***** Material supplied

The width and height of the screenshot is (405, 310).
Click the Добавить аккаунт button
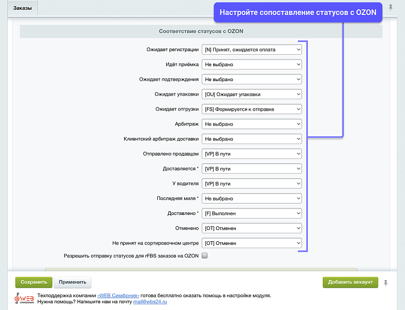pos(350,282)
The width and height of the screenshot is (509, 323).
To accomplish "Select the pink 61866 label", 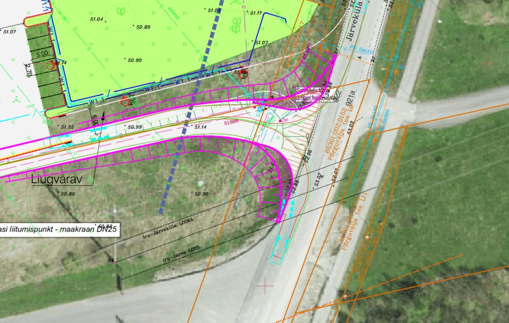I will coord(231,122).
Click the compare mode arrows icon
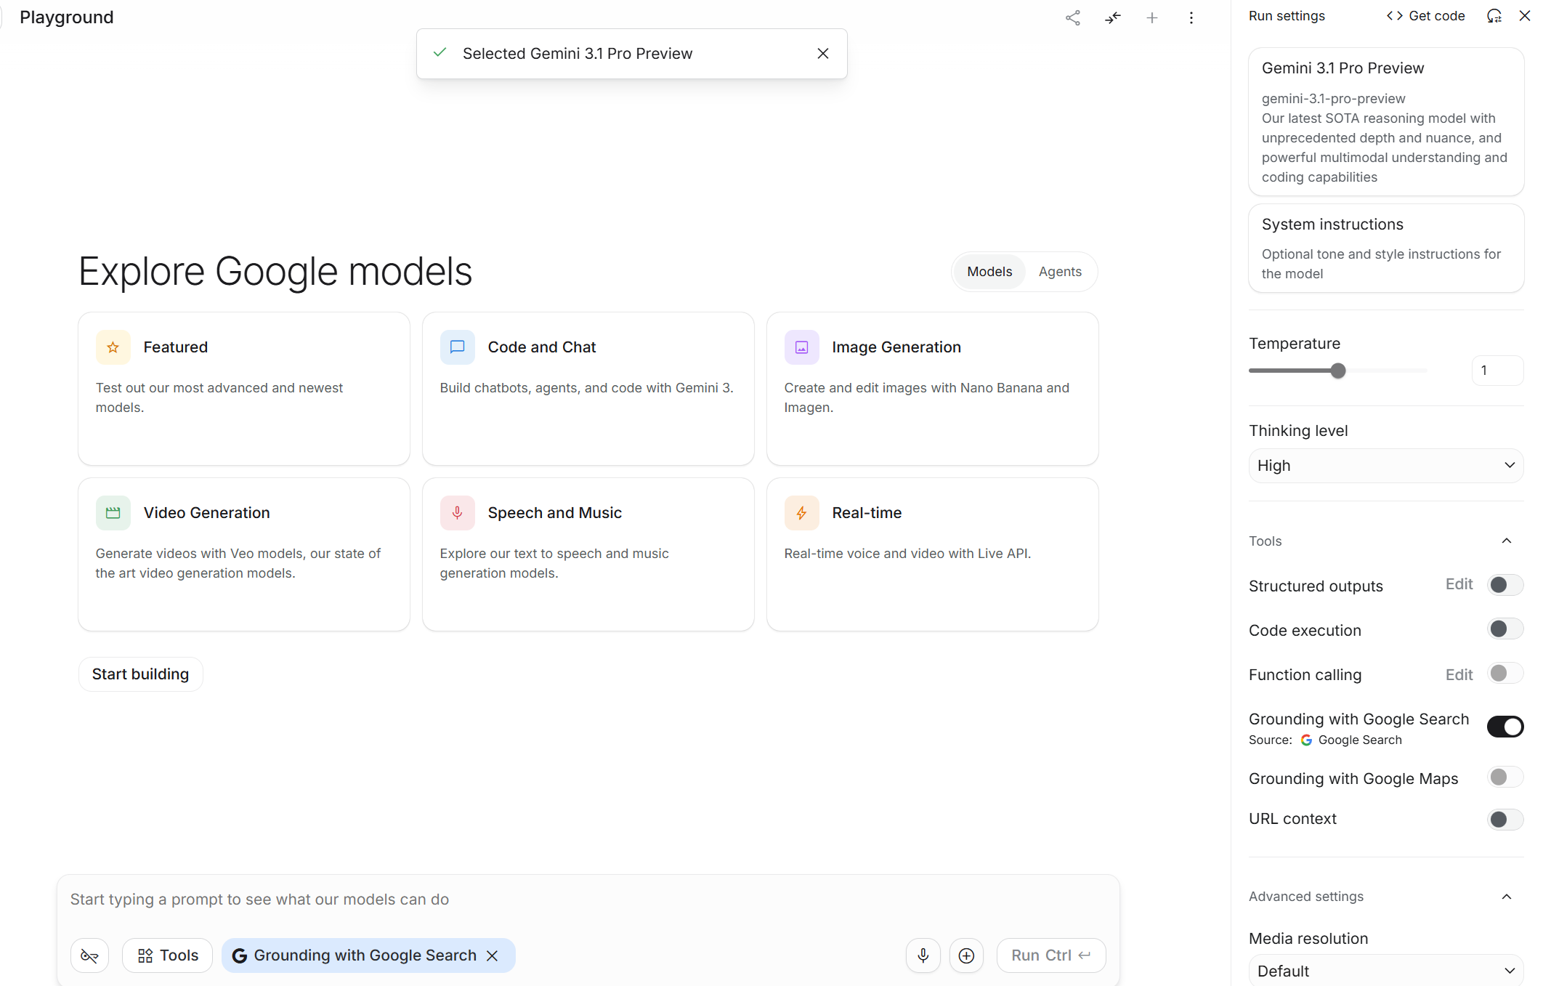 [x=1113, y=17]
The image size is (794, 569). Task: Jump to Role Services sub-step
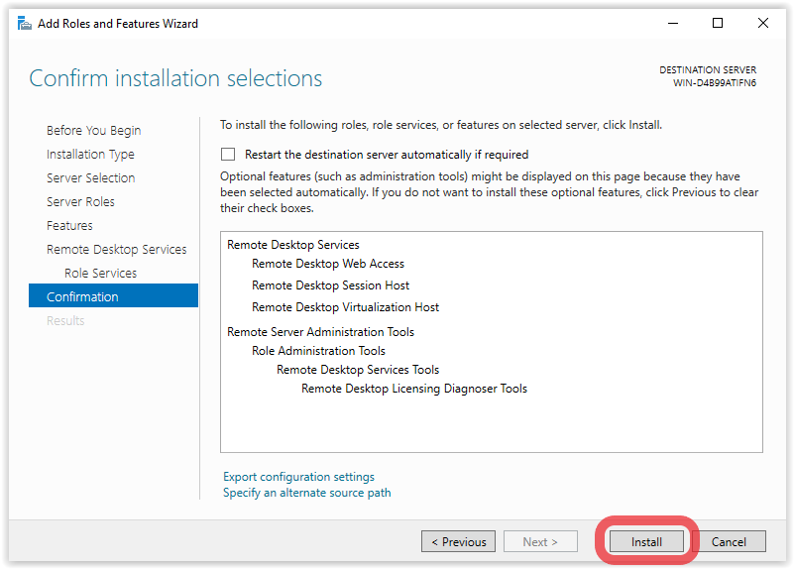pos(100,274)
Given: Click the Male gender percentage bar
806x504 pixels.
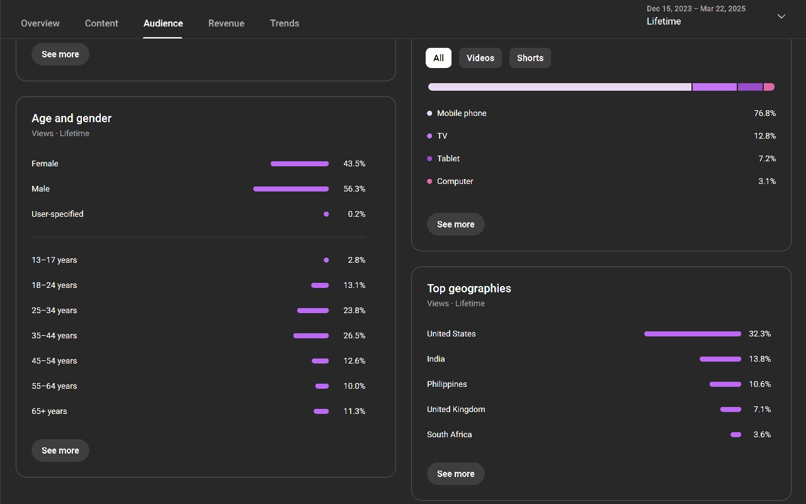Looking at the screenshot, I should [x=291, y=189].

**********

* _Task goal_
The lines to copy begin at the one containing "The image size" and end at the last line of the records. Set down exactly those lines and no others, both ends included, and omit all pictures.

* _Result_
The image size is (794, 569). Task: Jump to Role Services sub-step
pos(100,274)
Given: Click the Male gender percentage bar
806x504 pixels.
Looking at the screenshot, I should [x=291, y=189].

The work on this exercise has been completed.